Ya va para un año que ocupa esta plaza. Justo un día antes de la proclamación de la República comenzó a trabajar en el periódico. De la noche a la mañana se encontró inmersa en un mundo totalmente desconocido para ella. Nunca hubiera imaginado cuando asistía al curso de mecanografía que unas prácticas tan aburridas le abrirían las puertas de un universo tan fascinante. Elena se presentó a la prueba donde se valoraba su rapidez en la toma de notas al dictado y en el uso de la máquina de escribir sin demasiada convicción en sus posibilidades a pesar de que, entra bambalinas, su padre había intercambiado algunas palabras de recomendación que solo habían llegado hasta el conserje. Sin embargo, este corto trayecto debió ser suficiente para catapultarla hasta la mejor nota obtenida por las candidatas, posición en la que también tuvo que ver su buen hacer como mecanógrafa no demasiado veloz pero sí impecable en el acabado de los textos, sin apenas errores tipográficos y sin faltas de ortografía. Para algo habían servido sus estudios medios completados y los incipientes superiores de magisterio que abandonó en el primer año.

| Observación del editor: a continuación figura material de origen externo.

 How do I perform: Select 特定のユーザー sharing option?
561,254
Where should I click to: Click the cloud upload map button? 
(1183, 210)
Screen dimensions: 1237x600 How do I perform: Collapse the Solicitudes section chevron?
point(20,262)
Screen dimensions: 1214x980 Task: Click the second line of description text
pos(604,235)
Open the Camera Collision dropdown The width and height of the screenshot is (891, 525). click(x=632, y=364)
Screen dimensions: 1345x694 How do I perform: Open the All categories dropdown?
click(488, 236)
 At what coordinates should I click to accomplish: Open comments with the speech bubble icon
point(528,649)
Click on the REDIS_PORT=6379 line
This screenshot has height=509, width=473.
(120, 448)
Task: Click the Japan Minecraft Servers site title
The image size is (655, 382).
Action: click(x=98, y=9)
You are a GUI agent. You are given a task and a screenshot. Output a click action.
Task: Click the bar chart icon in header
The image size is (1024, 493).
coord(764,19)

Fue entrar a trabajar y ya el primer día la redacción del periódico parecía una olla a presión a punto de estallar. Las máquinas de escribir, cual locomotoras lanzadas a la carrera, orquestaban un concierto continuo de sonidos rítmicos, monótonos, cuyas frases siempre terminaban con el clic metálico y agudo de la manivela que mueve el carro para saltar de línea. Los teléfonos tampoco paraban de sonar. Los intrépidos reporteros corrían por las calles de Madrid a la caza de la noticia que en esos días saltaba en cualquier esquina. Todo era expectación por conocer los resultados de las elecciones del 12 de abril. Elena, sin embargo, no consiguió saborear en su plenitud esos momentos históricos a causa de los nervios de primeriza, tan solo puso atención en familiarizarse con todos sus cometidos, memorizando cada instrucción que el director le iba dando según se le iba ocurriendo, sin ningún tipo de método, lo que enloquecía a la pobre secretaria.

Un día antes, el de las elecciones, se había mantenido en el periódico una calma expectante en la que se mezclaba el miedo y la esperanza. En este rotativo de espíritu republicano se viene clamando desde hace tiempo por el fin de la monarquía, de manera que ahora que parece estar a punto de llegar el momento tan ansiado les invade una sensación de euforia entre la que se cuela la incredulidad, incluso el escepticismo. Pero no, esta vez es de verdad. Así lo demuestran los resultados que, aunque por un estrecho margen, en las capitales, en la España urbana, auténtico termómetro de la voluntad popular, el triunfo es para los partidos republicanos. Y ahora nadie quiere esperar más, ya han esperado bastante, la gente está harta de los continuos fraudes electorales. Esta vez no lo van a permitir. Si el pueblo ha hablado, habrá que escucharle. Son las palabras que continuamente se oyen en la redacción del periódico, algunas incluso se convierten en titulares de primera plana. La soberanía popular, tan maltratada en esta España dominada por interminables camarillas de políticos corruptos, se ha manifestado primero en las urnas y después en la calle. La gente no se fía y, por eso, Madrid entero emerge en tromba. Así lo cuentan los reporteros que no salen de su asombro. Algunos incluso llegan a sentenciar: aquí se va armar la gorda, e inmediatamente se ponen a teclear invadidos por una exaltación que va in crescendo, los artículos que los rotativos imprimirán esa misma tarde para la edición de la noche.